Could he help engineer unexpected splits in other smaller parties to form a mishmash coalition that would never have happened under normal circumstances?
While the answers to these two questions are both “yes” – anyone in the Knesset can do this and Rivlin has no special constitutional powers beyond any other MK’s, other than his status as president, that gives him an edge for achieving a strange new coalition.
In fact, indications have been that Rivlin feels burned by the failure of Netanyahu and Gantz to work out a deal after he took an activist position in suggesting a compromise between them regarding the rotation for prime minister, and how to deal with Netanyahu’s legal problems.
Asked to discuss wild scenarios, Hebrew University rector Barak Medina said that one possibility could be that 61 MKs decide to increase the time for forming a government beyond the 21 days.
Though this is a gray area, he said that 61 MKs theoretically have the power to change aspects of the electoral system and timing as long as they do so before the 21st day – or before new elections become automatic.
Earlier this year, some parties tried to see if they could form a government mid-election season and the Knesset legal adviser vetoed the idea as illegal since the public was already promised elections.
However, even if it would seem problematic to extend the 21 days while in the midst of coalition forming negotiations, Medina thought this might survive a legal challenge in the courts as long as 61 MKs voted on the extension before day 21.
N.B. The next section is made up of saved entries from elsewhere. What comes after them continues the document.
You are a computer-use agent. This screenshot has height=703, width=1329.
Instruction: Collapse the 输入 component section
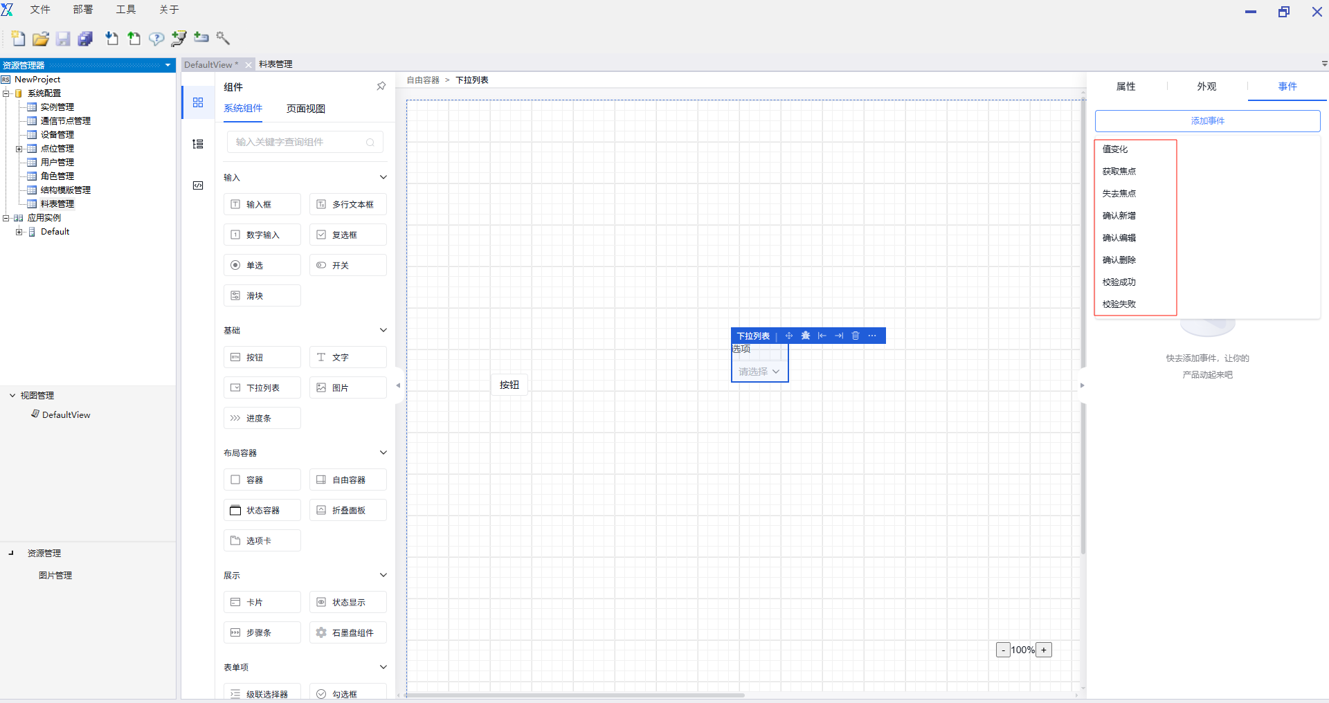[383, 177]
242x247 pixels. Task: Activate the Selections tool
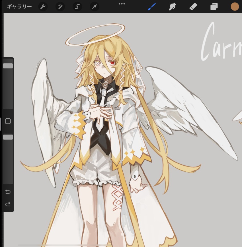click(x=77, y=6)
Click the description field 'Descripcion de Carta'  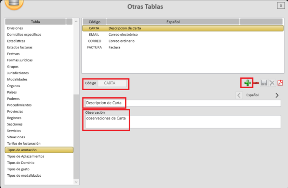(182, 103)
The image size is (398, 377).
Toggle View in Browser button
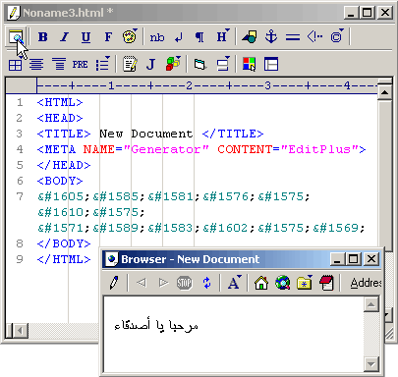coord(16,37)
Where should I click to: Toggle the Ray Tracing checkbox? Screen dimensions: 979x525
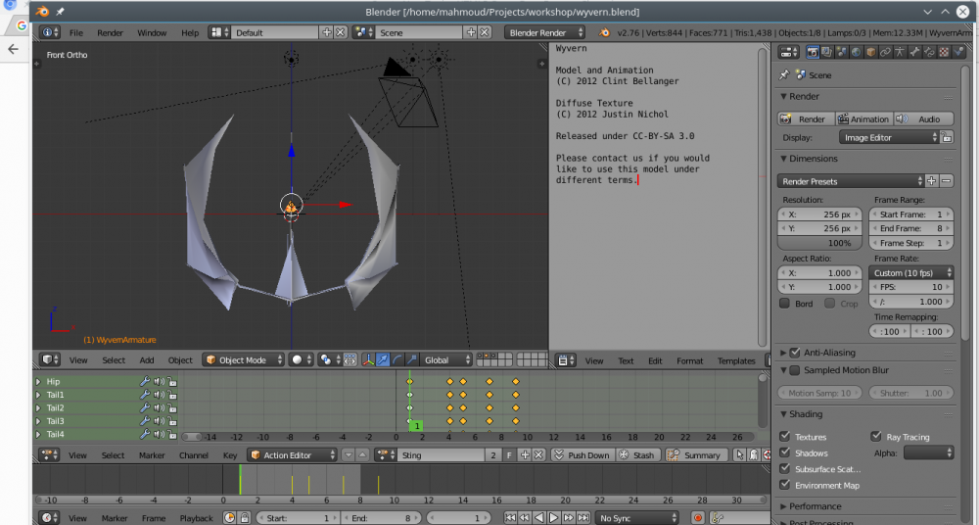point(876,437)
He said that bigger changes than extending the time would only be allowed by the courts to impact a later election.
In other words, the current political parties have their legitimacy from voters based on the assumption of what the current electoral system is. Had the voters known the system would change, they might have voted differently. This prevents a direct election between Netanyahu and Gantz, or to say that the leader of whichever party wins the most votes automatically becomes prime minister – at least until a later election.
IDC Herzliya professor Adam Shinar rejected most of these scenarios to make changes to the electoral system as anti-democratic.
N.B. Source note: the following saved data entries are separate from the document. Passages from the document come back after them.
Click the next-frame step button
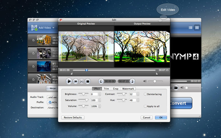221x138 pixels. click(82, 81)
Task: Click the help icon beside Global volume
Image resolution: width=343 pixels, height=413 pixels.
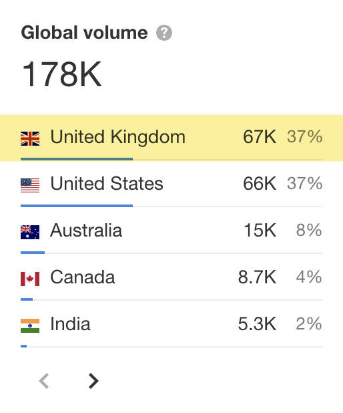Action: pyautogui.click(x=164, y=33)
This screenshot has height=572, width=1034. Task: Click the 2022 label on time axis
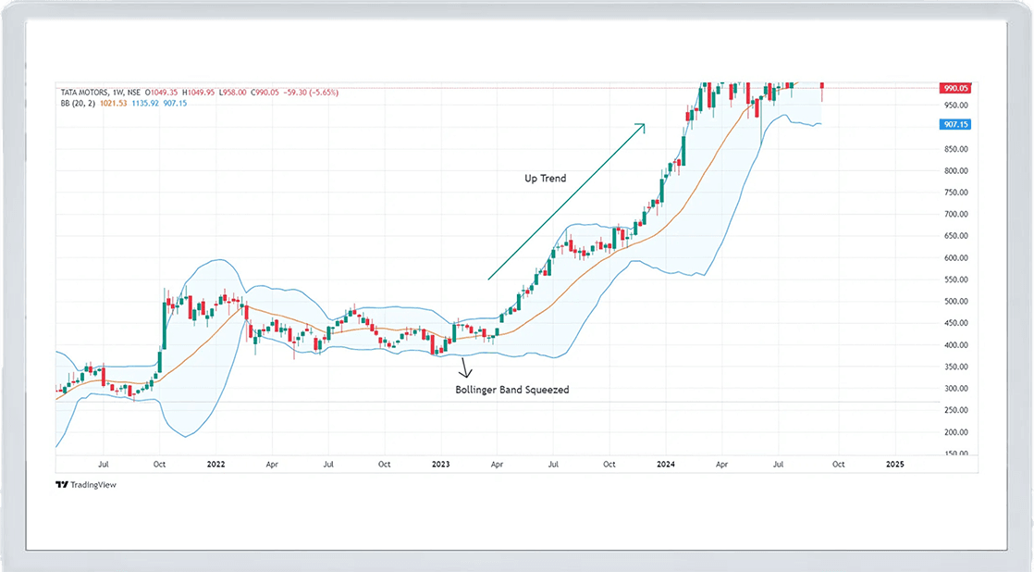point(216,462)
He also said that even if a third election were not ideal, if that was what is needed to break the political deadlock then it could be said to be democracy working things out – however messy it might look.
Neither Shinar nor Medina thought that Rivlin or Speaker of the Knesset Yuli Edelstein could simply stall after 21 days and decline to move forward with elections in order to get MKs more time to negotiate.
Medina said that if either of them stalled, that Central Elections Committee chief Hanan Melcer could step in to schedule an election day.
Thus, in all likelihood, the only two paths available are a new government in the next 21 days or a third election.
But the country has never been in this situation before, so no one knows  what might happen next.
Hold on tight.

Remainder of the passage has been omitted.